The statement comes after Zaidi, during a wide-ranging address at Hamdard University, said Pakistan at the moment was “a bankrupt entity”.

“In accounting language, Pakistan at present is not in a going concern position,” said Zaidi.

“We may say that we have made a lot of progress, or the country is running smoothly but that is wrong. In my view, the country at the moment is bankrupt. It is better to admit that the country is bankrupt and now it is time to fix it,” Zaidi said.

However, despite clarifying that the remarks were taken out of context, Zaidi says, “What I said was with a basis and conviction,” he said while urging people to listen to his entire speech.

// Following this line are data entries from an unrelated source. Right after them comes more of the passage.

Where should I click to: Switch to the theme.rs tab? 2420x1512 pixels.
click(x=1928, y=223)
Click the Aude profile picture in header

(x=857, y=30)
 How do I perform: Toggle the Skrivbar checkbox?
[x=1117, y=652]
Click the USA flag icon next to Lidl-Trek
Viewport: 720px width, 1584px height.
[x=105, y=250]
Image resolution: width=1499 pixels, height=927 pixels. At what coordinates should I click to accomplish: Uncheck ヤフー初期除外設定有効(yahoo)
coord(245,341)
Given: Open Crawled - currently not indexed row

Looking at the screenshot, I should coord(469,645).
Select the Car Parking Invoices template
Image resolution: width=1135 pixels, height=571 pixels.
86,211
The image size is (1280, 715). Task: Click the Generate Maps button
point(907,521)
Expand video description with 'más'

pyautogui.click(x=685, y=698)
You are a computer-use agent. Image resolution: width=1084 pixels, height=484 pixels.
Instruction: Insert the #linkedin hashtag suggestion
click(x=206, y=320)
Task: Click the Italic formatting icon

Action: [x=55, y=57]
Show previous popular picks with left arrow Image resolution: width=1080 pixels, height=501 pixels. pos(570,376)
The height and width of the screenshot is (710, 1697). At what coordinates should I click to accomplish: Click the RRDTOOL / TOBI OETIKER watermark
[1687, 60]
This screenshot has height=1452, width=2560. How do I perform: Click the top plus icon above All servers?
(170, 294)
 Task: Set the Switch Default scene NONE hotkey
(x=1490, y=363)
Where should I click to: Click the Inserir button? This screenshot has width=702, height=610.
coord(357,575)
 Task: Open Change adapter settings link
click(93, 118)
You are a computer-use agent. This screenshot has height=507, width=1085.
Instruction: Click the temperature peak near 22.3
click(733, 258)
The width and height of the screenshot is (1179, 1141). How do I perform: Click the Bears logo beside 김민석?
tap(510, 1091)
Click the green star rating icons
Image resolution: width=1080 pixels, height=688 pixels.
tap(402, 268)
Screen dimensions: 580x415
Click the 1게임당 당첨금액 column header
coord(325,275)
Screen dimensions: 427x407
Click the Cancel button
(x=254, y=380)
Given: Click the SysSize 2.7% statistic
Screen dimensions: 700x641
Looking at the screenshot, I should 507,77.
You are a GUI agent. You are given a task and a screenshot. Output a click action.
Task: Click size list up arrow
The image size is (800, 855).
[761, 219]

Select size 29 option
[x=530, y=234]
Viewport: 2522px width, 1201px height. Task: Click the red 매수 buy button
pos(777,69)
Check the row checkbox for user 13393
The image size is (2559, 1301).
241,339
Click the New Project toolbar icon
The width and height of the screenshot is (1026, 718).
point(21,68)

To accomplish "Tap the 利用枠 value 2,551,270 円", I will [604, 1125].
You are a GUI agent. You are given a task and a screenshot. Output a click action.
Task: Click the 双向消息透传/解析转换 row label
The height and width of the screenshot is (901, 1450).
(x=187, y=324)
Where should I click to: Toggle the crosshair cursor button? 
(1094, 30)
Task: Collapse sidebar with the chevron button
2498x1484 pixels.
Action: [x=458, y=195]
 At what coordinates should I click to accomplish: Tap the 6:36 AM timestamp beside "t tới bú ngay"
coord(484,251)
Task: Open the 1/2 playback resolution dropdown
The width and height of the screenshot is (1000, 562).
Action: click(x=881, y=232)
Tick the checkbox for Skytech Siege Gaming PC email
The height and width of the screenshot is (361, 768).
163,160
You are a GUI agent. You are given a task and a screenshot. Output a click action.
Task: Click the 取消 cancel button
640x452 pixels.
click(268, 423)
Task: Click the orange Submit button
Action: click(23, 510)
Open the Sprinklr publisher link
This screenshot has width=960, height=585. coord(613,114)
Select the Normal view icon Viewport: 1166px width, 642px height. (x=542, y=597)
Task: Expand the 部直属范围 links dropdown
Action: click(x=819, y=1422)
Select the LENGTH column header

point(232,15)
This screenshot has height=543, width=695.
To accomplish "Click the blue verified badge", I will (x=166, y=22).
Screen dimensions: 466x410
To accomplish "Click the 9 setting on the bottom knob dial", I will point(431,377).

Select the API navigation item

However, Zaidi controversial remarks did not sit well with many including Ministry of Finance Spokesperson, Muzzammil Aslam, who questioned Zaidi on his statements.

“With all due respect, how do you figure out we are bankrupt? This is big statement whether taking in context or out of context. It’s not enough to say the matter is being misreported,” said Aslam in a tweet post.

Zaidi replied that if the media is reporting a part without context “then I am not responsible”.

Zaidi said that he is not a politician, but someone who knows economics. “The situation in Pakistan is not good. Read the whole presentation,” he said.

Pakistan is currently embroiled in a difficult economic situation with the currency currently sitting at its all-time low against the US dollar in the inter-bank market. Its current account deficit has beat the central bank’s expectations on the back of a high import bill, which the government says is due to international commodity prices.

Inflation has already hit 11.5%, prompting the central bank to raise interest rates by another 100 basis points. In the last three meetings, the State Bank of Pakistan has cumulatively increase the key policy rate by 275 basis points, taking it to 9.75%.